Auch an der Frage, ob die Inflation der TV-Auftritte und die Flut an Politikerworten der demokratischen Verfasstheit Österreichs schadet oder nützt, schieden sich die Geister. Ebenso wird nicht wirklich entschieden, ob sie die Verdrossenheit der Wähler über die Politik und ihre Verantwortlichen fördert oder nicht. 

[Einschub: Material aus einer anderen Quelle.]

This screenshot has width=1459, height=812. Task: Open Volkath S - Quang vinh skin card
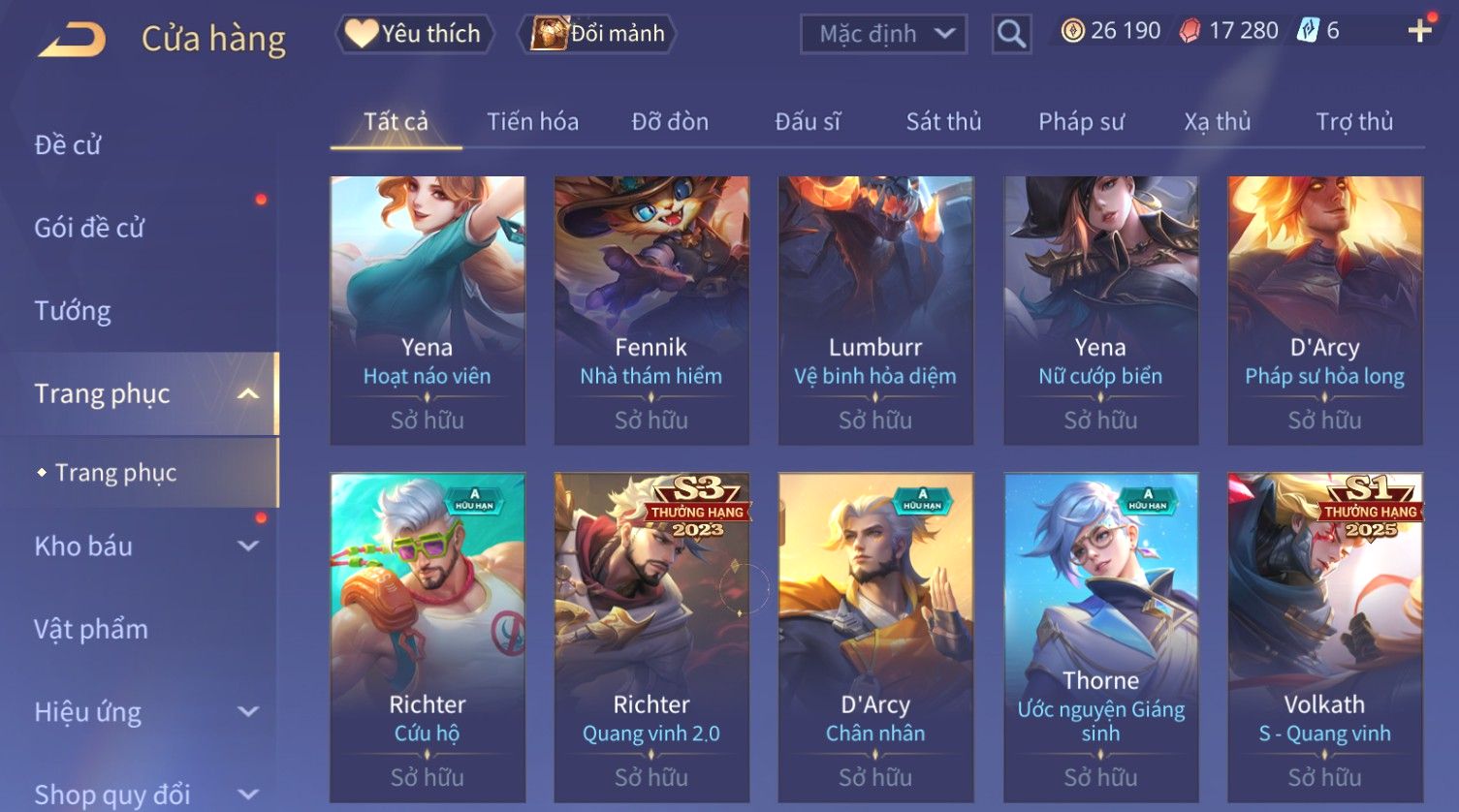pos(1325,637)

Jeder Kritik an dem neuerlichen Overkill – es gab ihn schon 2019 – an Debatten plus Analysen 2024 wurde mit dem Hinweis auf die offenbar allein seligmachende Quote und ihrer Addition der einzelnen Sender begegnet. Dem könnte man entgegenhalten: Durch eine Kooperation des ORF und aller privater TV-Sender könnte mehr Aufmerksamkeit generiert und ein Millionen-Publikum mit kompaktem Zeitaufwand erreicht werden. Jedem Sender wird eine Debattenrunde, ob mit ›Elefanten‹, also Spitzenkandidaten, oder nicht, zugeteilt. Journalisten dieses Senders moderieren, und alle anderen übernehmen die Sendung. So könnte man die Wahlkampfduelle auf acht beschränken und das Publikum nicht mit (zuletzt) 63 oder mehr überfordern. Der Werbevorteil solcher Sendungen käme allen Anstalten zugute. Das widerspricht dem Wettbewerbsgedanken der Medien? Für derart kommerzielle Überlegungen ist die politische Information nicht geeignet. Es drängt sich der Verdacht auf, dass die Hoffnung auf Entgleisungen der Duellanten vor der Kamera die eigentliche Motivation dieses Speed Datings mit den Wählern ist.